--- BEGIN Listing ---

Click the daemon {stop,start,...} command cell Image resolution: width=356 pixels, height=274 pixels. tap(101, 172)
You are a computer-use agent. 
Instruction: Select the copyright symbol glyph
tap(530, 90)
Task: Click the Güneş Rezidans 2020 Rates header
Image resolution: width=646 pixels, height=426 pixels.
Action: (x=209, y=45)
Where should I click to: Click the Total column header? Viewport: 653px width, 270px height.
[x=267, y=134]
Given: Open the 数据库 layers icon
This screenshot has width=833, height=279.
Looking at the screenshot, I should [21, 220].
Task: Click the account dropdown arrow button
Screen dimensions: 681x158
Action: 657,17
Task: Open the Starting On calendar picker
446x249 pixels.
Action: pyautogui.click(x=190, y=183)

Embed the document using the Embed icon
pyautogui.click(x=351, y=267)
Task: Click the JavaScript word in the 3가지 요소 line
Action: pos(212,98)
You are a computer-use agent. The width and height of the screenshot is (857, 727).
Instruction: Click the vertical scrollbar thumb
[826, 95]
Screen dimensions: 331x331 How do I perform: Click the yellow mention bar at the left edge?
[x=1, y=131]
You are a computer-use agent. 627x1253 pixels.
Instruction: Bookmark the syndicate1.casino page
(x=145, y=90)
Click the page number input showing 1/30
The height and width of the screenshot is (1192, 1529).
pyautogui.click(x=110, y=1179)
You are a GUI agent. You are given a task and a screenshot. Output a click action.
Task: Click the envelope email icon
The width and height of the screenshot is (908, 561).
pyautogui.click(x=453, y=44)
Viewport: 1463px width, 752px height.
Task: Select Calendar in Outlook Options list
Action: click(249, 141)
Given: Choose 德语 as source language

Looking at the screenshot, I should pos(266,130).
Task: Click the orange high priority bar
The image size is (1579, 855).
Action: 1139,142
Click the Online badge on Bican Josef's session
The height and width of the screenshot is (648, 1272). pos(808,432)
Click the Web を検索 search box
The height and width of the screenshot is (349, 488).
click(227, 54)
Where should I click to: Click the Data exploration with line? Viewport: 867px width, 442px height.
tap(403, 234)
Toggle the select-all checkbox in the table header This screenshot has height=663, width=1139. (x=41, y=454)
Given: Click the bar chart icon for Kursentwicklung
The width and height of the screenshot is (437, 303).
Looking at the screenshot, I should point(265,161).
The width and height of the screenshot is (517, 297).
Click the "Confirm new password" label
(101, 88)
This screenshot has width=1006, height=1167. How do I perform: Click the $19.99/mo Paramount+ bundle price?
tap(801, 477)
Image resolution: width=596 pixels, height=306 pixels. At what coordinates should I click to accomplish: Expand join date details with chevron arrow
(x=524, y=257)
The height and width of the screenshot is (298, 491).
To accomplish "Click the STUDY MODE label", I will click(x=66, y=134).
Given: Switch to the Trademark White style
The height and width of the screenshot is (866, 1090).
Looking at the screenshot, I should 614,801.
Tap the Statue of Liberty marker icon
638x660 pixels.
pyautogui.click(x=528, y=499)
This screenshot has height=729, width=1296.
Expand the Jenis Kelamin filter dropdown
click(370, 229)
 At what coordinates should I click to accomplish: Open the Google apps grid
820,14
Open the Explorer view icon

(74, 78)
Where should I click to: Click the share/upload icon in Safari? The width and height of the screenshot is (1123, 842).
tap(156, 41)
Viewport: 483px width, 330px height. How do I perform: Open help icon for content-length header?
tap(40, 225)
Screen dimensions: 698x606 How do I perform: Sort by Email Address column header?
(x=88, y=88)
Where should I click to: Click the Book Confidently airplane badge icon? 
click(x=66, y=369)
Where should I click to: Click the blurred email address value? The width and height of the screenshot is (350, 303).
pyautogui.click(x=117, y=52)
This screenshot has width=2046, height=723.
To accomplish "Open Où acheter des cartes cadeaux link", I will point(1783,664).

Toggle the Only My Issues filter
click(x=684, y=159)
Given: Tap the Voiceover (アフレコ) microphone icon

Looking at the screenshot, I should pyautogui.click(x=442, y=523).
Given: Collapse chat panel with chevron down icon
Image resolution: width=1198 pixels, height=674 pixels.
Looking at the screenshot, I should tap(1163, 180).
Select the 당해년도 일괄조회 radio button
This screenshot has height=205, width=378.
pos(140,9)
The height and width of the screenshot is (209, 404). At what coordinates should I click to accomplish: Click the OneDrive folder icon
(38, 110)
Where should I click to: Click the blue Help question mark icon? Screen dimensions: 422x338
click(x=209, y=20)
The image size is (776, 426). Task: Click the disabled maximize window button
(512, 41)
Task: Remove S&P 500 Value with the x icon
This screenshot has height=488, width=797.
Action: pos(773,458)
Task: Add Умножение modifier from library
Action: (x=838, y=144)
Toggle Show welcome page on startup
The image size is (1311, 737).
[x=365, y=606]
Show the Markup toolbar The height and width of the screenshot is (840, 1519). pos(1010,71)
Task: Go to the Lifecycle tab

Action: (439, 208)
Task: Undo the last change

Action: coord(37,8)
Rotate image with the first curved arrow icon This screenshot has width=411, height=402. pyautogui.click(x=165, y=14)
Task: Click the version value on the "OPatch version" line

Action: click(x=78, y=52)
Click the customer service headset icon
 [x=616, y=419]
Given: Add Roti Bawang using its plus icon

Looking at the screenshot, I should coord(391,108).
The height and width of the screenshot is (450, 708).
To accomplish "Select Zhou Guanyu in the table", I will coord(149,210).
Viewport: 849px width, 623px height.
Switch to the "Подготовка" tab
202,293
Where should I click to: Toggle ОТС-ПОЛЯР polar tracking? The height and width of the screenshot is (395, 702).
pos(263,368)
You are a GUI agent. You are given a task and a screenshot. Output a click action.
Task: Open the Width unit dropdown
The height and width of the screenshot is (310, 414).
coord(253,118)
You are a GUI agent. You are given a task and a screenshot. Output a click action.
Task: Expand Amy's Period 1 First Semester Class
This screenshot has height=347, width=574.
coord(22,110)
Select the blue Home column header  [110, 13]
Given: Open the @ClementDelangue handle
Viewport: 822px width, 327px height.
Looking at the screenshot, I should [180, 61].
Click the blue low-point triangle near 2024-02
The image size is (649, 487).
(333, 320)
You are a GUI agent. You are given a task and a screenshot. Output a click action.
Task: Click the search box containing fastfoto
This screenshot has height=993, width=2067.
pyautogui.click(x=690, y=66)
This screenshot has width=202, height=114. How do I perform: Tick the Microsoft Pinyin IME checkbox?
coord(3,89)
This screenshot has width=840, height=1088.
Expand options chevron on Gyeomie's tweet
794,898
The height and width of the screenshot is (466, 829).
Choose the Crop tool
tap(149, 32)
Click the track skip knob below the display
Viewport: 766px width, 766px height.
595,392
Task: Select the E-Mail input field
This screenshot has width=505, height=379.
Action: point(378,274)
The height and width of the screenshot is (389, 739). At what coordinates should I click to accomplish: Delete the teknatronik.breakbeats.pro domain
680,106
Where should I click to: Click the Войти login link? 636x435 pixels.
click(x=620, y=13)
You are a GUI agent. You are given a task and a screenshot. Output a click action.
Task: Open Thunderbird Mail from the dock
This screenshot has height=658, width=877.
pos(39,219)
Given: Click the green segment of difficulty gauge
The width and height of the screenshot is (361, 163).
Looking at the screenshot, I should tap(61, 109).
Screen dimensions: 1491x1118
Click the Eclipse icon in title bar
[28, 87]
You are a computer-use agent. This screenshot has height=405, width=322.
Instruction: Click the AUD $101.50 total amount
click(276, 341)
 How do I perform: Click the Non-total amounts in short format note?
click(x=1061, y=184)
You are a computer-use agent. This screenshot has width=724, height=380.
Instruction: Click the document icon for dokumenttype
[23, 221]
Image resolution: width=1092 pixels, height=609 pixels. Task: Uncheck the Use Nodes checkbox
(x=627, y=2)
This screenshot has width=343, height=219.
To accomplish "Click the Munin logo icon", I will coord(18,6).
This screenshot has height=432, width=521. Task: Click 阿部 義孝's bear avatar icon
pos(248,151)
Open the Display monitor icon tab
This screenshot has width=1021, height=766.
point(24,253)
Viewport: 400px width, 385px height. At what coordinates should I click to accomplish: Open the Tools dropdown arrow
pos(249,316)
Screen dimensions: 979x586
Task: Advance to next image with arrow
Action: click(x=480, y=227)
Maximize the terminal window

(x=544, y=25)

--- END Listing ---

Reproduce the items above, from the line containing "You are a computer-use agent. 627x1253" through the line containing "Action: 1139,142", including both of those lines.

**Response to this exercise:**
You are a computer-use agent. 627x1253 pixels.
Instruction: Bookmark the syndicate1.casino page
(x=145, y=90)
Click the page number input showing 1/30
The height and width of the screenshot is (1192, 1529).
pyautogui.click(x=110, y=1179)
You are a GUI agent. You are given a task and a screenshot. Output a click action.
Task: Click the envelope email icon
The width and height of the screenshot is (908, 561).
pyautogui.click(x=453, y=44)
Viewport: 1463px width, 752px height.
Task: Select Calendar in Outlook Options list
Action: click(249, 141)
Given: Choose 德语 as source language

Looking at the screenshot, I should pos(266,130).
Task: Click the orange high priority bar
The image size is (1579, 855).
Action: 1139,142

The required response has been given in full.